• Dataset entries:
---+---

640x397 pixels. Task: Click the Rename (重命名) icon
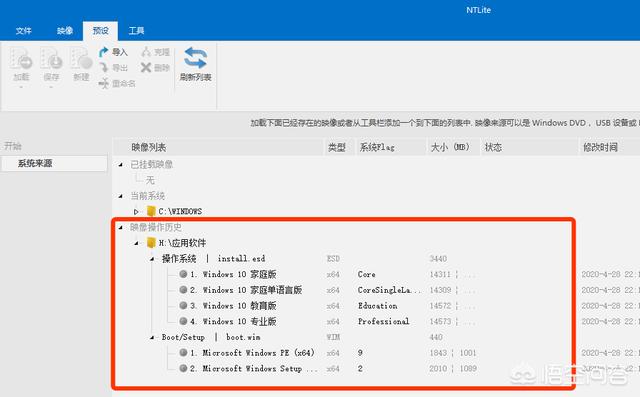click(104, 83)
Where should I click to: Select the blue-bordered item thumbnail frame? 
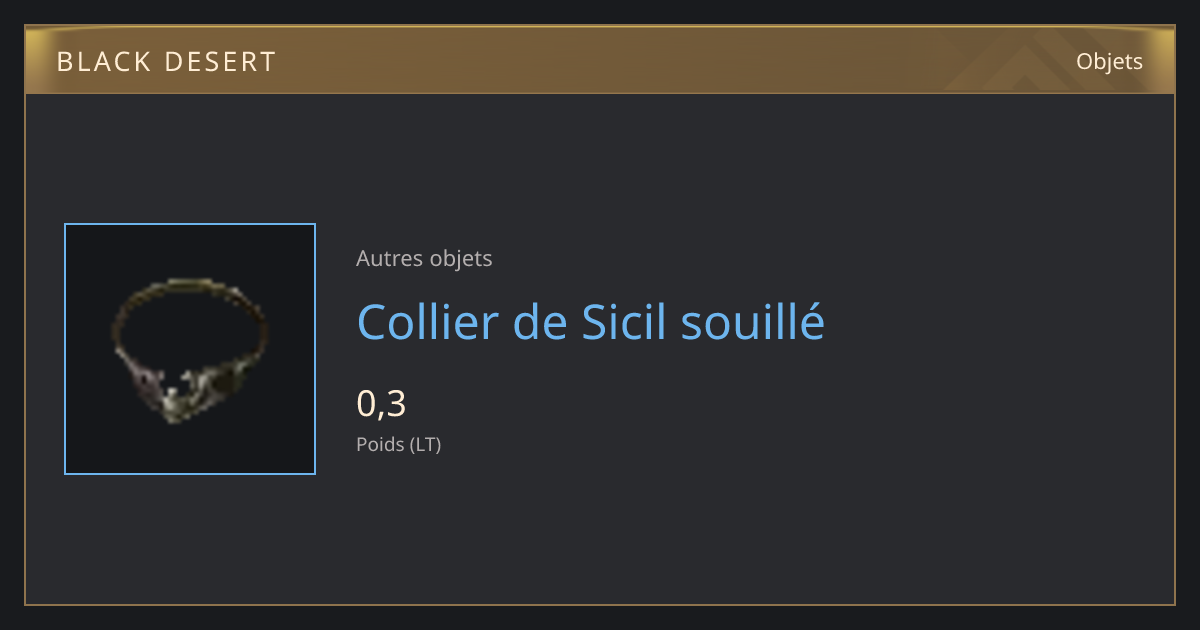[x=190, y=349]
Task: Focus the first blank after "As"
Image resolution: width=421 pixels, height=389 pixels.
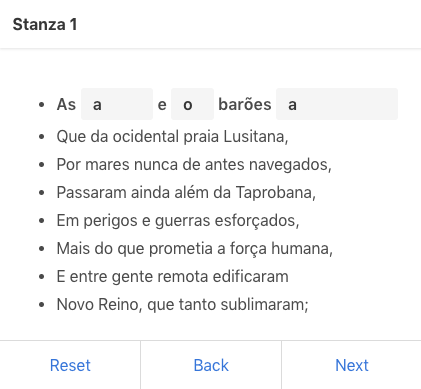Action: 117,104
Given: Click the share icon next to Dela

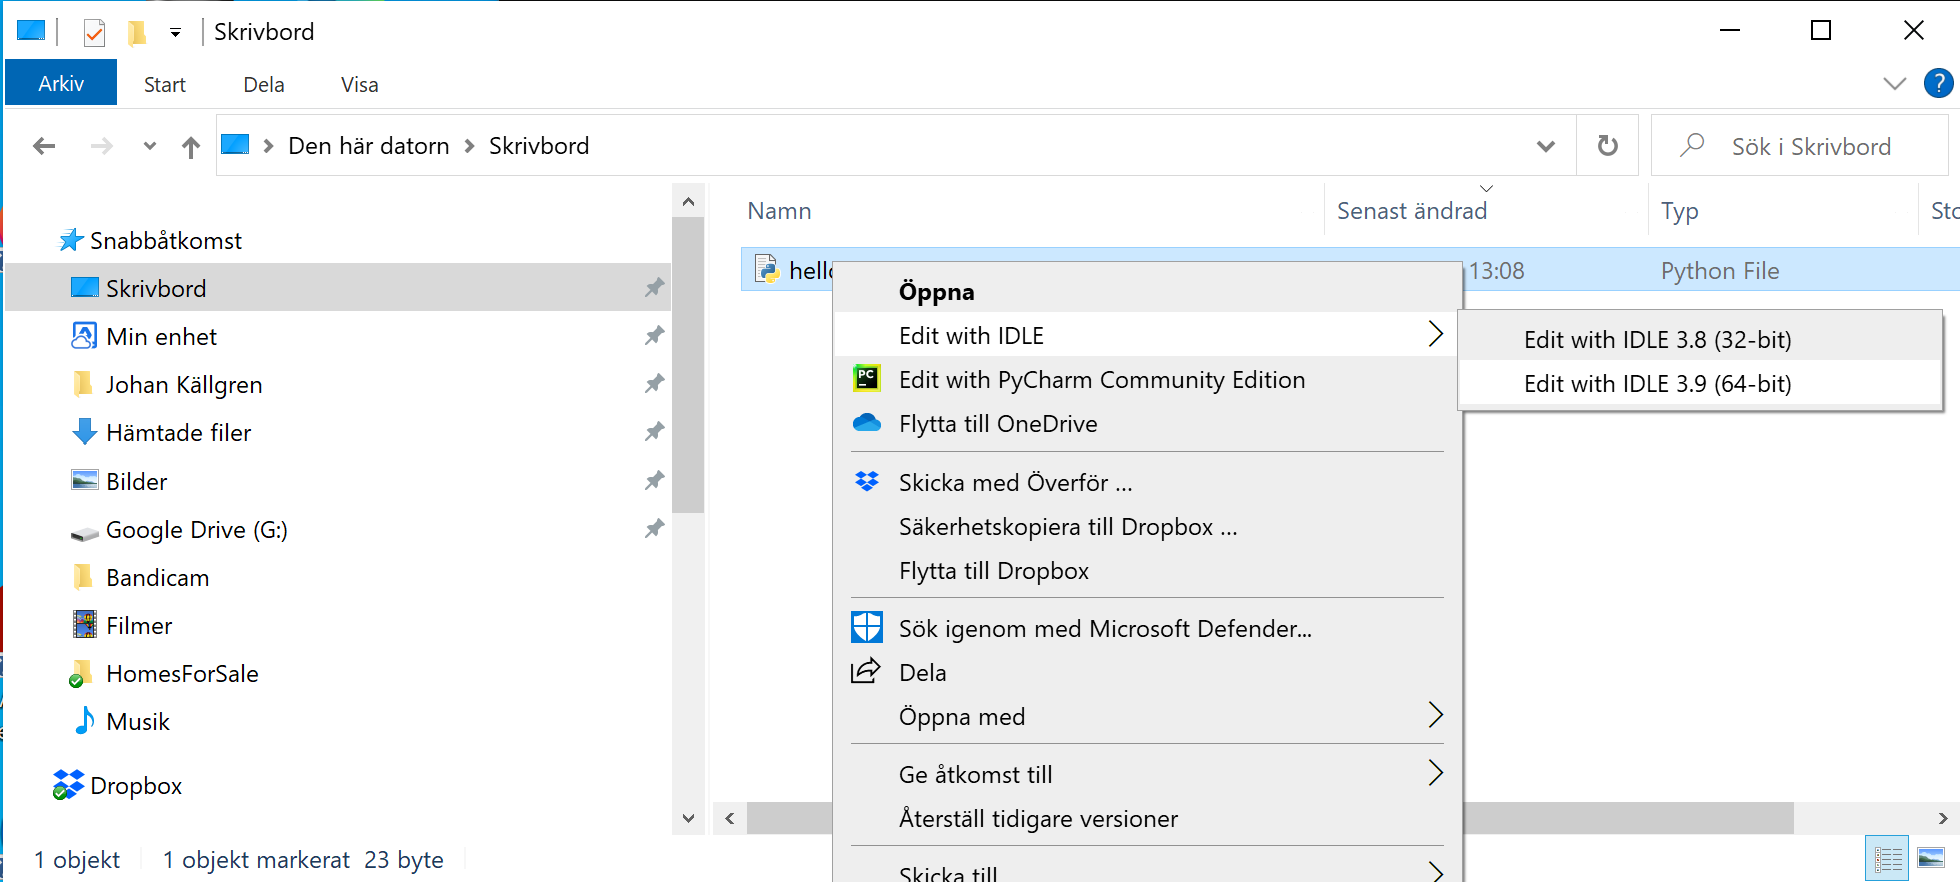Looking at the screenshot, I should point(866,672).

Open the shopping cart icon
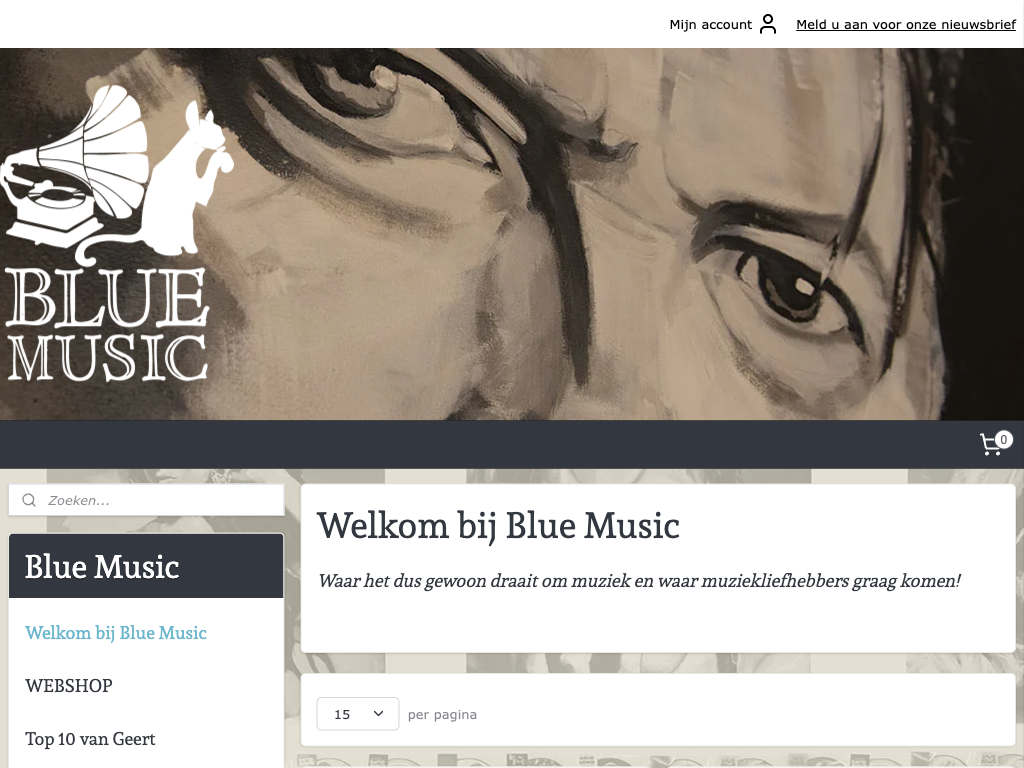991,445
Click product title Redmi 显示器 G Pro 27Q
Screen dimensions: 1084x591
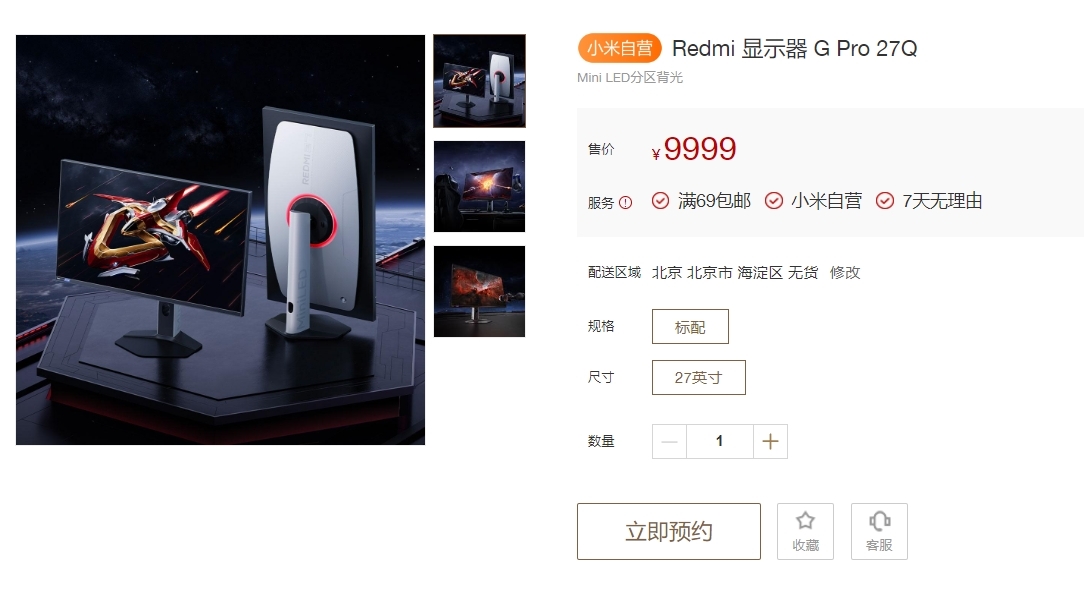pos(794,48)
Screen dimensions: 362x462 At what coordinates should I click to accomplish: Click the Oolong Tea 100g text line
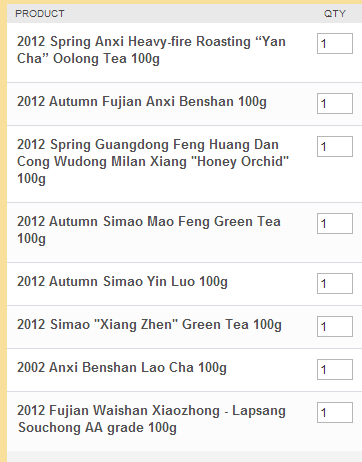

---+---

For this exercise, transcribe the entries above exactly, without any pictures.

• OUTPUT OF THE TASK:
640x397 pixels. Task: Click the Rename (重命名) icon
click(104, 83)
Where should I click to: Select the blue-bordered item thumbnail frame? 
[x=190, y=349]
Task: Focus the first blank after "As"
Image resolution: width=421 pixels, height=389 pixels.
Action: 117,104
Given: Click the share icon next to Dela

Looking at the screenshot, I should point(866,672).

Open the shopping cart icon
991,445
Click product title Redmi 显示器 G Pro 27Q
Screen dimensions: 1084x591
pos(794,48)
Screen dimensions: 362x462 At what coordinates should I click to accomplish: Click the Oolong Tea 100g text line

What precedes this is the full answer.